SOURCE PASSAGE:
══════════

Re: Trouble with agent forwarding - openssh

This is a discussion on Re: Trouble with agent forwarding - openssh ; I guess your problem is that the root ssh public key is not in somename's authorized_keys on machine C. When you do 'sudo ssh someone@C' you're loading root's profile on the originating box, as if root was launching the ssh ...

+ Reply to Thread
Results 1 to 4 of 4

Thread: Re: Trouble with agent forwarding

  1. Re: Trouble with agent forwarding

    I guess your problem is that the root ssh public key is not in somename's authorized_keys on machine C.
    When you do 'sudo ssh someone@C' you're loading root's profile on the originating box, as if root was launching the ssh command, therefor ssh loads root's public key and tries to authenticate with it on machine C against your remote user's authorized keys.

    -Ed

    ----- Original Message ----
    > From: Iwan Vosloo
    > To: secureshell@securityfocus.com
    > Sent: Thursday, June 19, 2008 5:21:46 AM
    > Subject: Trouble with agent forwarding
    >
    > Hi.
    >
    > After an upgrade, we are having trouble with openssh and agent
    > forwarding, and are stumped at trying to find the source of our
    > troubles. Any pointers to help us debug would be appreciated:
    >
    >
    > Previously, we had
    > (a) developer workstations, with our ssh keys in the normal place:
    > ~/.ssh/id_rsa{,.pub}
    > (b) Prod machine B, with ~/.ssh/authorized_keys{,2}
    > (containing the public keys of our developers).
    > (c) Prod machine C, set up like B
    >
    > On developer boxes, we have /etc/ssh/ssh_config with the following
    > (assume C is the domain name of the said production machines):
    >
    > Host C
    > ForwardAgent yes
    >
    > With this setup, we were able to execute the following two commands from
    > an ssh session to machine B:
    >
    > ssh C ls
    > sudo ssh somename@C ls
    >
    > This was on Ubuntu Gutsy, with openssh version 1:4.6p1-5ubuntu0.5 and
    > sudo version 1.6.8p12-5ubuntu2.
    > Then we upgraded to Ubuntu Hardy, with openssh version
    > 1:4.7p1-8ubuntu1.2 and sudo version 1.6.9p10-1ubuntu3.2.
    >
    > After the upgrade, we can still do
    > ssh C ls
    >
    > But NOT
    > sudo ssh somename@C ls
    >
    >
    > Should it be possible to let agent forwarding work like this "through"
    > sudo?
    > Where do we go to search for the problem?
    > It certainly was working before...
    >
    > Thanks
    > - Iwan




    __________________________________________________ ________________
    Looking for the perfect gift? Give the gift of Flickr!

    http://www.flickr.com/gift/


  2. Re: Trouble with agent forwarding

    Hi,

    
    > > From: Iwan Vosloo
    > > Should it be possible to let agent forwarding work like this "through"
    > > sudo?
    > > Where do we go to search for the problem?

══════════

SET TASKS:
1. According to the agent forwarding thread, which Ubuntu release did the team upgrade to?
2. List every version number of openssh and sudo that appears in the agent forwarding thread, with the package each belongs to.
3. Write the next part of the agent forwarding thread, picking up after its final line.

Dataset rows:
══════════

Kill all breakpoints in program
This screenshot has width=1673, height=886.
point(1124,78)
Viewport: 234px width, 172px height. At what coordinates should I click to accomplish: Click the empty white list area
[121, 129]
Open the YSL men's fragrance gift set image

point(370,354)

══════════

ANSWERS BY TASK:
1. Ubuntu Hardy

2.
- openssh 1:4.6p1-5ubuntu0.5
- sudo 1.6.8p12-5ubuntu2
- openssh 1:4.7p1-8ubuntu1.2
- sudo 1.6.9p10-1ubuntu3.2

3.
    > > It certainly was working before...


    On Thu, 2008-06-19 at 12:49 -0700, Edmond Baroud wrote:
    > I guess your problem is that the root ssh public key is not in somename's authorized_keys on machine C.
    > When you do 'sudo ssh someone@C' you're loading root's profile on the originating box, as if root was launching the ssh command, therefor ssh loads root's public key and tries to authenticate with it on machine C against your remote user's authorized keys.


    Well, the idea is not to have root's keys in that user's authorized_keys
    on machine C. Only keys from actual developer machines are there - isn't
    that the point of agent forwarding? The question is how agent
    forwarding behaves under sudo?

    Thanks
    -i


  3. Re: Trouble with agent forwarding

    Well, here is a bit of a verbose solution to my problem.

    Agent-forwarding is controlled by the SSS_AUTH_SOCK variable, and this
    needs to be passed through to sudo:

    sudo env SSH_AUTH_SOCK=$SSH_AUTH_SOCK ssh @C ls -la

    I suppose one can do something similar in sudoers to ensure this
    variable is always passed through.

    -i


  4. Re: Trouble with agent forwarding

    And, just to end this:

    The less verbose thing to do would be to include something like this
    in /etc/sudoers:

    Defaults env_keep="SSH_AUTH_SOCK"

    With that, the following works:

    sudo ssh @C ls -la

    -i

    On Sat, 2008-06-21 at 12:16 +0200, Iwan Vosloo wrote:
    > Well, here is a bit of a verbose solution to my problem.
    >
    > Agent-forwarding is controlled by the SSS_AUTH_SOCK variable, and this
    > needs to be passed through to sudo:
    >
    > sudo env SSH_AUTH_SOCK=$SSH_AUTH_SOCK ssh @C ls -la
    >
    > I suppose one can do something similar in sudoers to ensure this
    > variable is always passed through.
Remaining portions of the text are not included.